I do not own Twilight.

Thank you so much for the positive reviews from the last chapter. I hope I did the two justice.


Emmett has already left by the time I make it back out to the parking lot.

"He said he'll call you," Mike says, and his tone and expression are far from friendly. His eyes search my face, I'm sure it's puffy and red, and he looks away pointedly before getting into the passenger side of his own car. He's too angry to drive.

He slams the door.

I take a breath and get into the driver's side and, before I turn the key into the ignition, turn to look at him.

"Do you hate me?" I ask, and he won't look at me, either.

"Please," I beg quietly, staring blindly at the steering wheel. "Don't be like this right now. I need—"

"Just drive to the apartment, Bella," he says, hashing out my forbidden name like a curse.

"I'm sorry, I—"

His head whips around, his eyes glinting blue.

"Are you fucking kidding me?" he yells and I flinch back. He slams his fist against the dashboard and I try to sit as quietly as possible, knowing he has every right to his anger.

"Are you mad because I went back in?" I ask in a whisper after a few seconds. It's a stupid question, but I feel the need to ask it. I need to know what he's so angry about so I can make it right.

"I'm fucking mad because you're still in love with that piece of shit!" he yells, his face turning red with each shout. "I'm fucking mad because you dragged me into this! I'm fucking mad because I got the shit beat out of me over some fucking sloppy seconds!"

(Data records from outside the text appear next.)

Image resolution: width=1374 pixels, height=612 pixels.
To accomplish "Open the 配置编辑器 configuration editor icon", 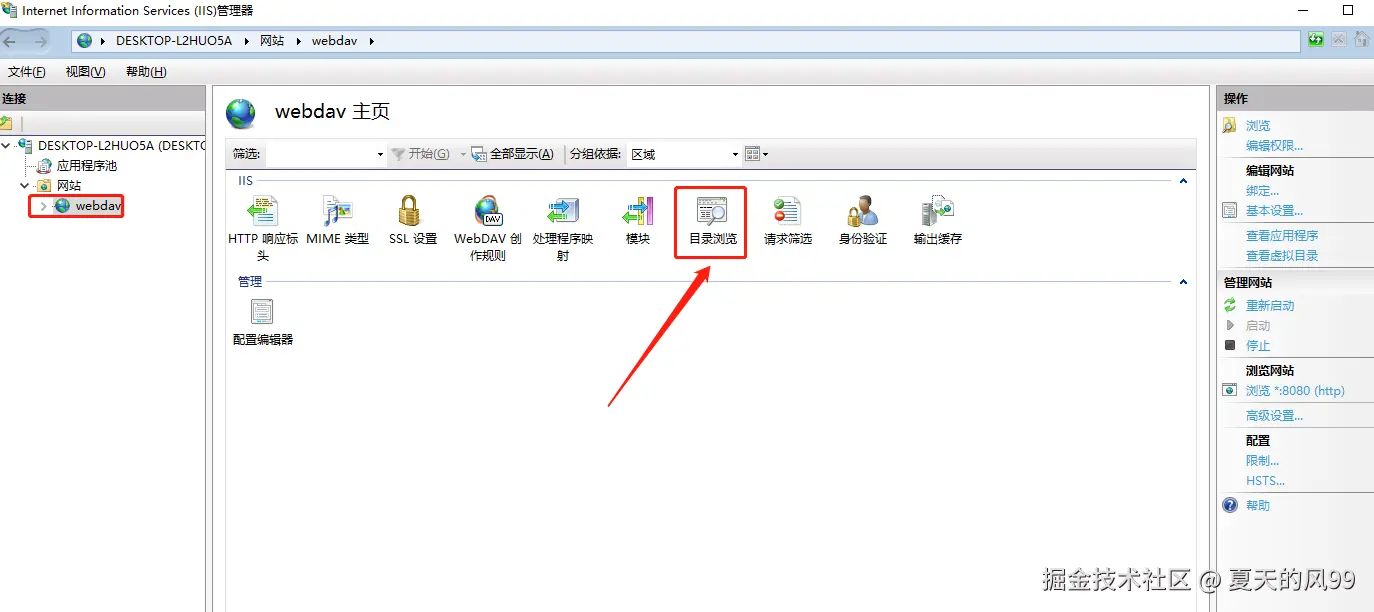I will 263,322.
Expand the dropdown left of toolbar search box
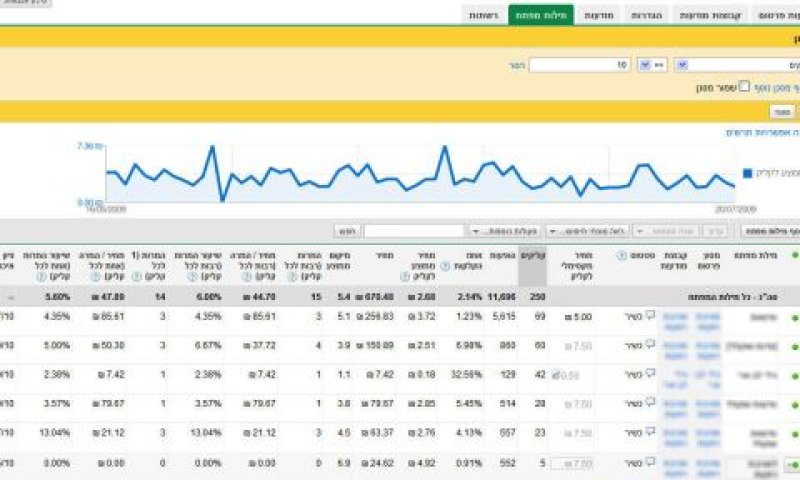Image resolution: width=800 pixels, height=480 pixels. coord(505,232)
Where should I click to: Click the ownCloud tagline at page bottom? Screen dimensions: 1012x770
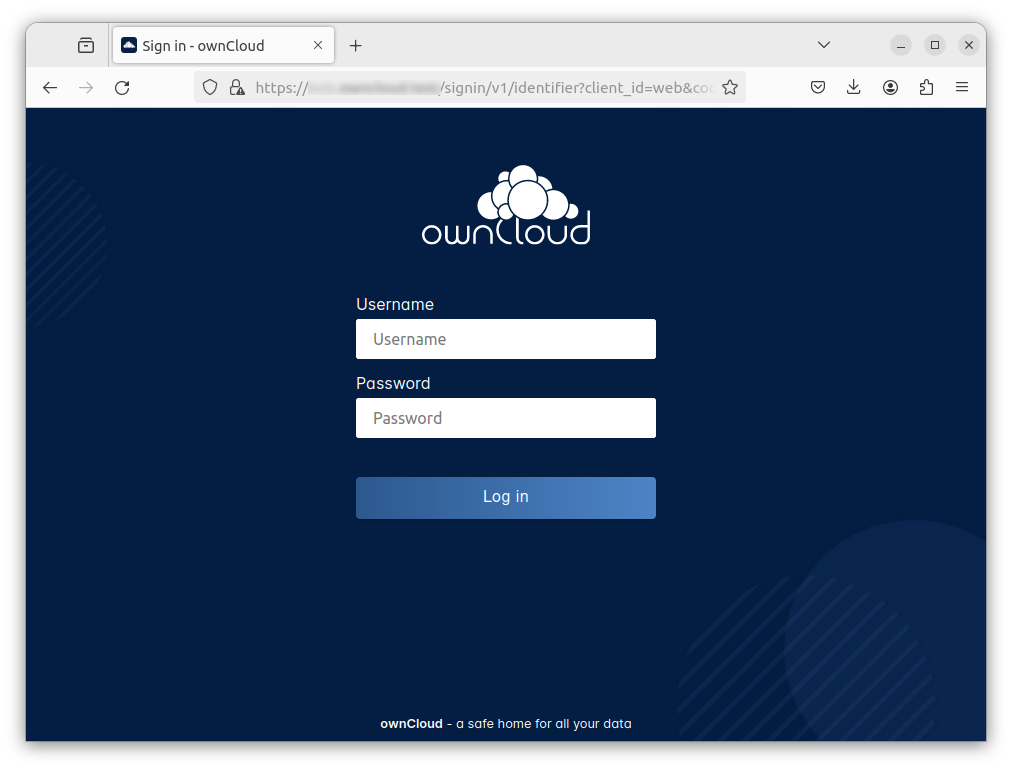point(506,723)
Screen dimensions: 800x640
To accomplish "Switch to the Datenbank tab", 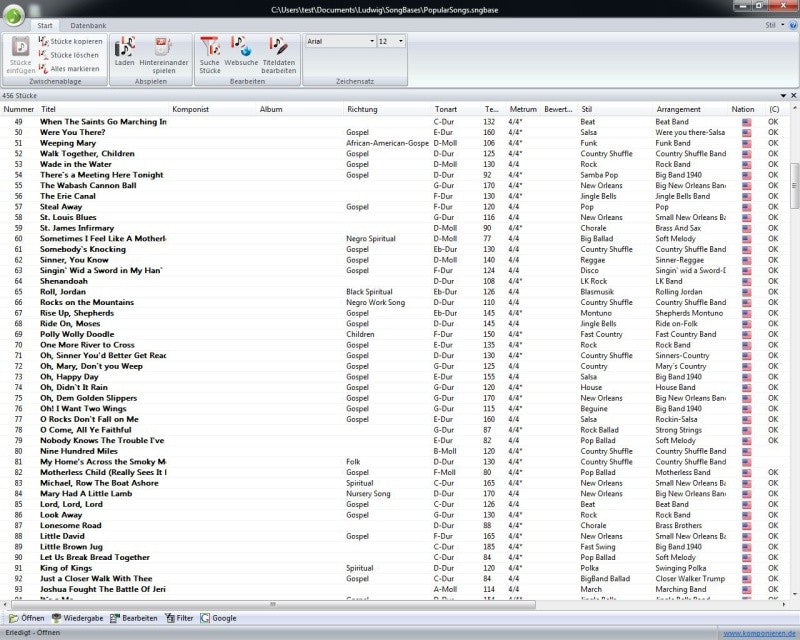I will click(88, 26).
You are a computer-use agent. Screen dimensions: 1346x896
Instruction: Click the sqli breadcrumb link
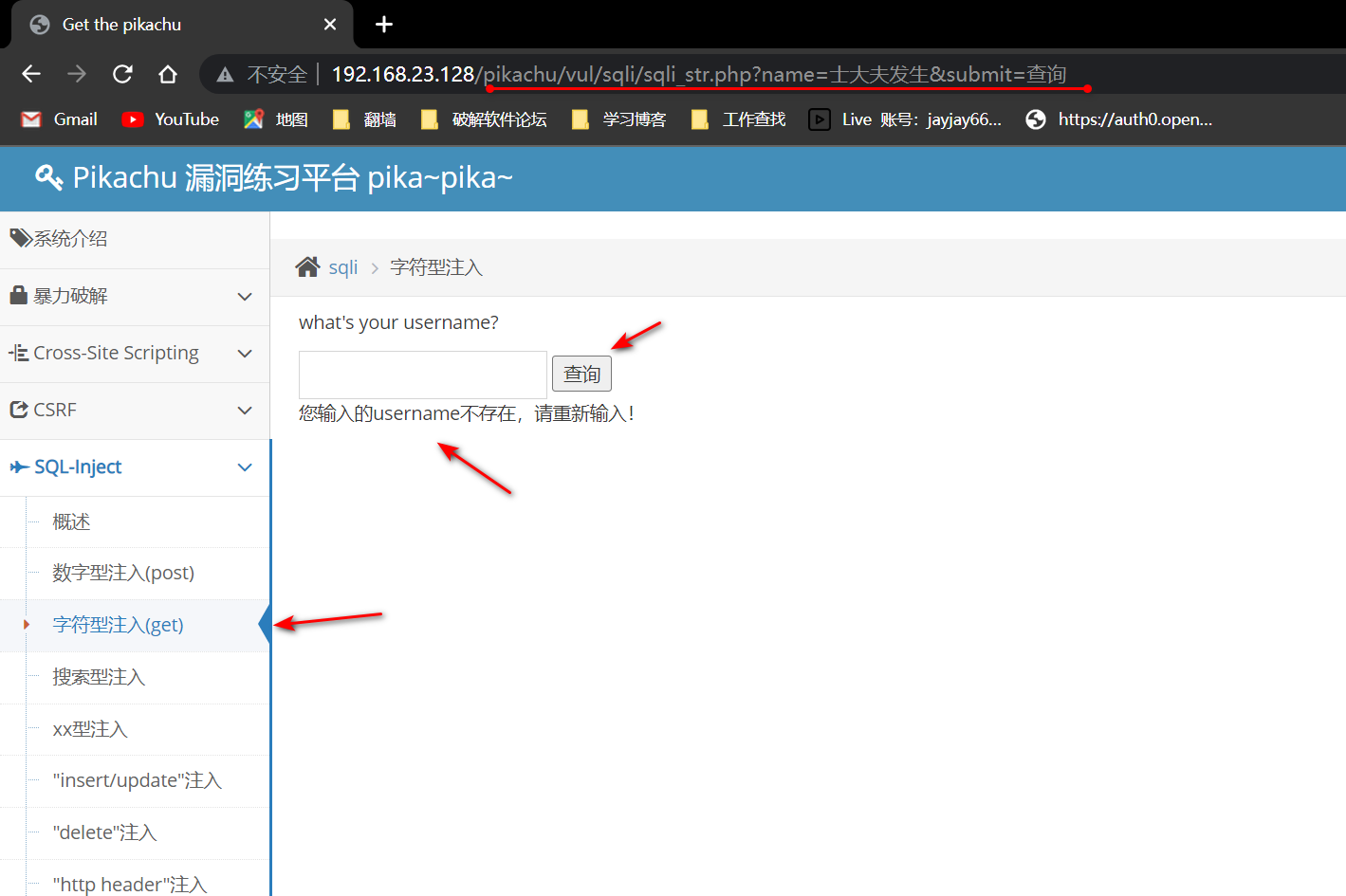tap(342, 267)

My hand flies out of its own accord, moving to slap him but he's faster. My wrist aches in his grip, his face inches from mine, nearly purple and slobbering with bubbles of saliva at the corners of his mouth.

I try to pull back, fear overcoming me, but he holds tighter.

"Are you fucking kidding me?" he repeats, though it's quieter this time; deadlier.

Even with Edward's anger, I never feared for my own safety. Now, it's like this situation could take a million different turns. But we're still here, in the parking lot and I've seen firsthand what happens when violence erupts.

"Mike," I try to say, to warn, but he's past the point of hearing. His fingers have a death grip around my wrist and I cry out when he pushes my hand away from him.

I don't think it's broken, but it feels like it very well could be.

I cradle my wrist as I move to open my door and I'm shocked that tears aren't pouring down my face, but maybe I don't have any left to shed.

"Where the fuck are you going?" Mike sputters as I open the door and step out, slamming it behind me.

"Getting a ride," I state simply.

I hear him huffing behind me as though it's a mere annoyance. He's out of the car, too, now, walking towards me.

"Don't fucking come near me," I hiss, stepping even further from him.

Mike raises his hands in a show of solidarity, but I'm past that point.

"Look, Bells," he starts and then hangs his head. "Shit, I'm sorry. I didn't mean to…"

"What?" I snap. "Call me 'sloppy seconds?' Hold my wrist that tight?"

"Shit," he mumbles, his hands holding his head. "Shit, shit, shit."

"I'm going to have my dad pick me up," I state simply. "I just want to get my bag."

"You tried to slap me," he says as way of explanation.

"You called me 'sloppy seconds,'" I respond just as quickly.

"Bells," he sighs and closes his eyes tightly. "You know I didn't mean it like that."

But I'm already shaking my head.

"Being around people when they're angry makes you realize something," I say, reaching across the seat to grab my purse and then moving to the far side of the car. "They say things that they regret, but usually what they say has been on their mind for a while."

He has no response so I turn until I hear his car jump to life and drive away.

When I look back, the parking lot is empty. There's not even a phone booth, no simple way into the jail house before me. I feel completely and utterly alone.

And for the first time in my life, I think that I actually am.